7. A cross-camera multi-target tracking method based on skeleton similarity according to claim 5, characterized in that, The method for linearly weighting skeleton similarity and positional proximity is as follows: Where A is the weighted similarity. For skeleton pose similarity. For proximity, These are the weight parameters.
8. A cross-camera multi-target tracking method based on skeleton similarity according to claim 1, characterized in that, The cross-regional target ID matching includes the following steps: The DeepSort target tracking model is used for initial tracking and matching.
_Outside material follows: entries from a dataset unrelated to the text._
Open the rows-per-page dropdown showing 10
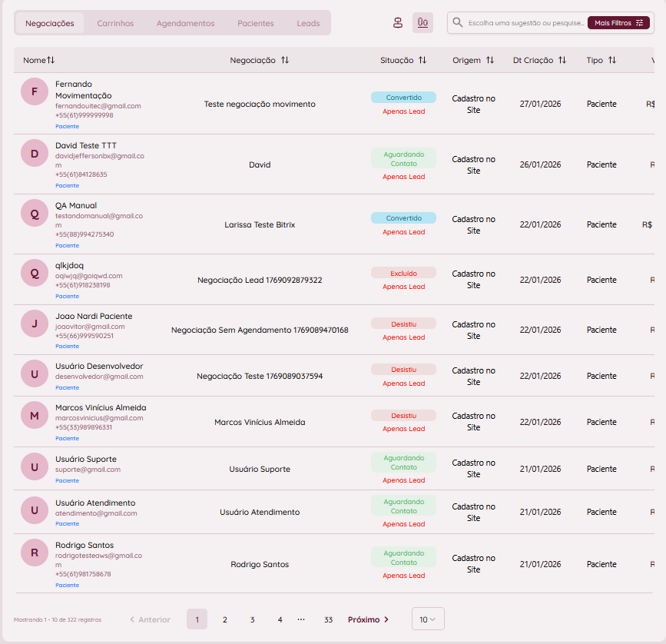tap(428, 619)
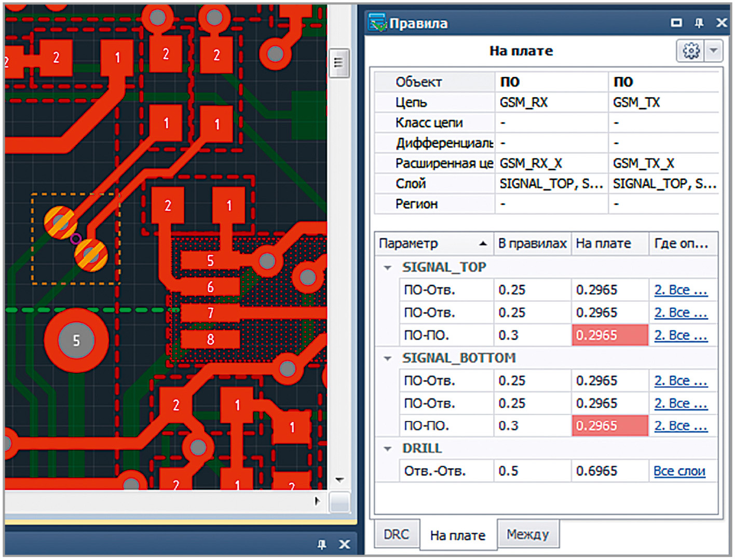Pin the bottom docked panel
Image resolution: width=735 pixels, height=560 pixels.
322,544
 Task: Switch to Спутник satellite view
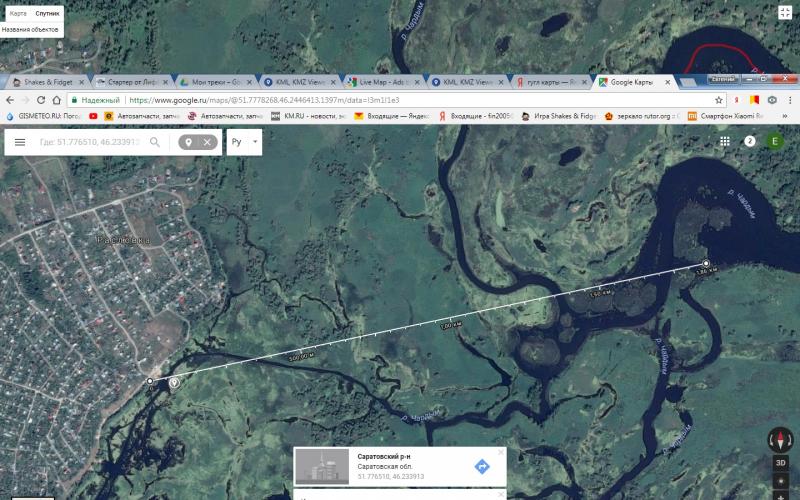(46, 14)
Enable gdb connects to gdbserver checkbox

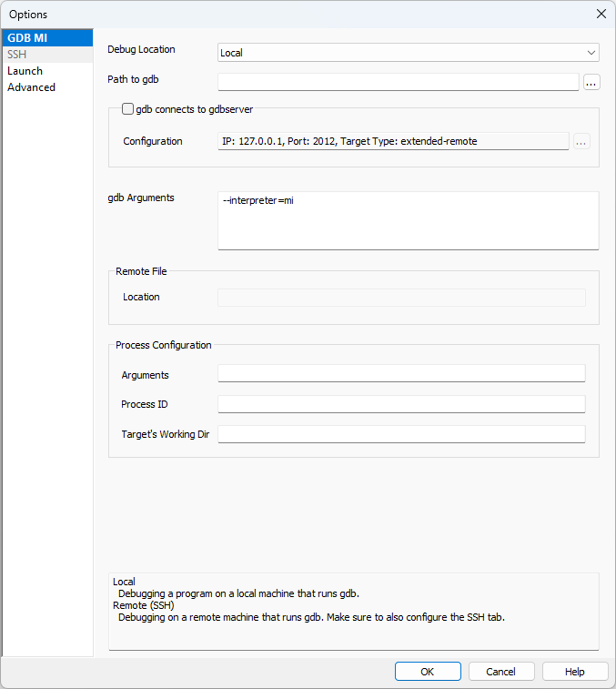click(128, 109)
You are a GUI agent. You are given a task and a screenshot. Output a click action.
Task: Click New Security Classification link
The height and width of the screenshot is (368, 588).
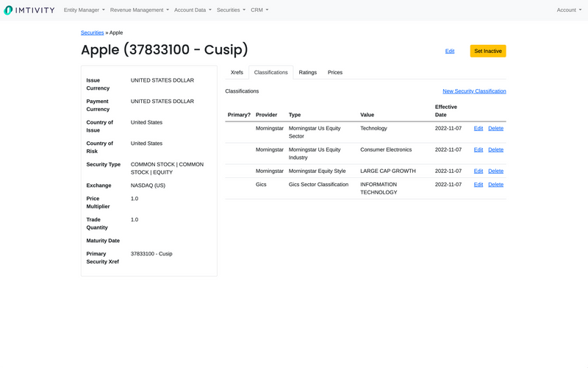click(474, 91)
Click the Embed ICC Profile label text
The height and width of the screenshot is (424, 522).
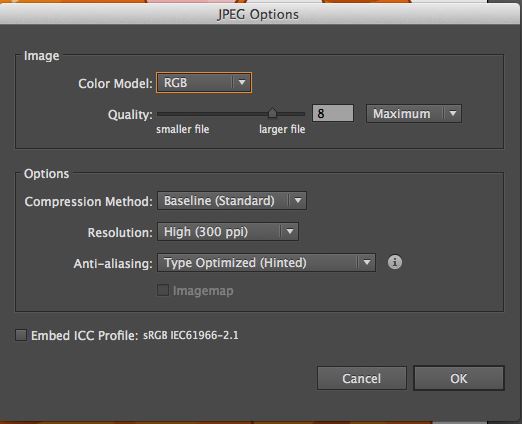[x=84, y=335]
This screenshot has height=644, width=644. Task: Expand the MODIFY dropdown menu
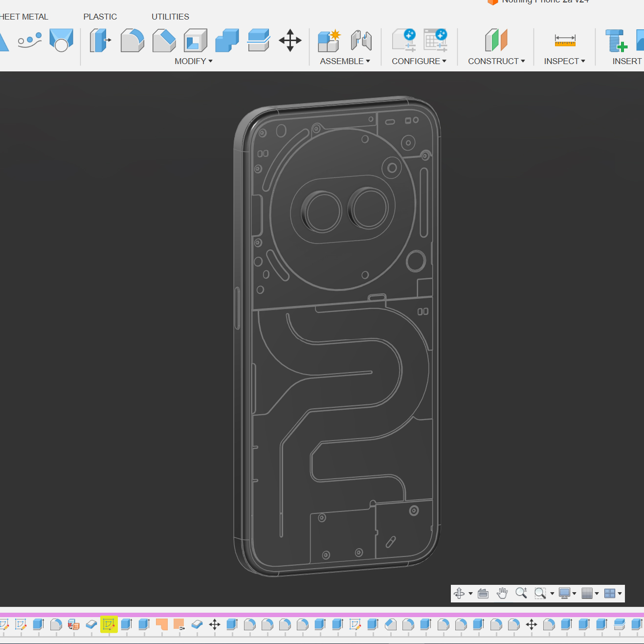[x=194, y=61]
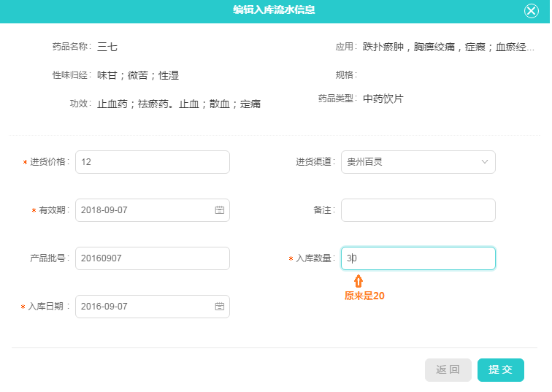Open calendar icon in 有效期 field
Image resolution: width=552 pixels, height=392 pixels.
click(x=219, y=210)
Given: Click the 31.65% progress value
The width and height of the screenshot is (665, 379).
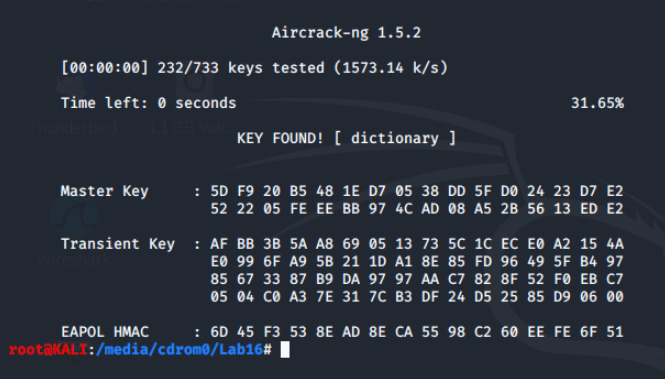Looking at the screenshot, I should (597, 103).
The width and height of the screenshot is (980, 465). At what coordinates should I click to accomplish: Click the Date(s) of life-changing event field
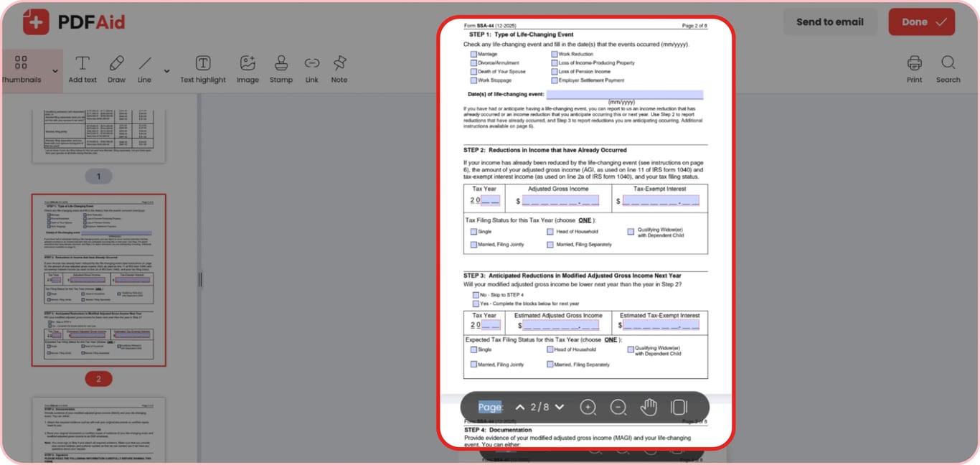click(625, 95)
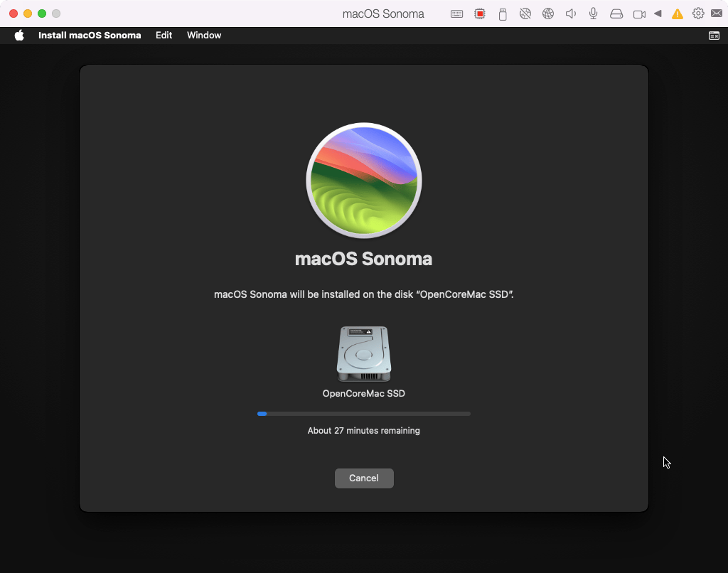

The rectangular region corresponding to the head target region is used as the input tensor, and convolutional feature extraction is performed to obtain a feature vector of a preset size. The Kalman filter algorithm is used to predict the position of the center coordinate of the target area in the next time step, and the Hungarian algorithm is used to match the feature vectors of the previous time step and the current time step to obtain the corresponding target identity ID. Calculate the Euclidean distance between the center position of the target human's clavicle and the center position of the target human's face, and perform secondary target matching between the previous frame and the current frame to prevent the target identity ID from being lost.
9. A cross-camera multi-target tracking device based on skeleton similarity, comprising a memory, a processor, and a program stored in the memory, characterized in that, When the processor executes the program, it implements the method as described in any one of claims 1-8.
10. A storage medium having a program stored thereon, characterized in that, When the program is executed, it implements the method as described in any one of claims 1-8.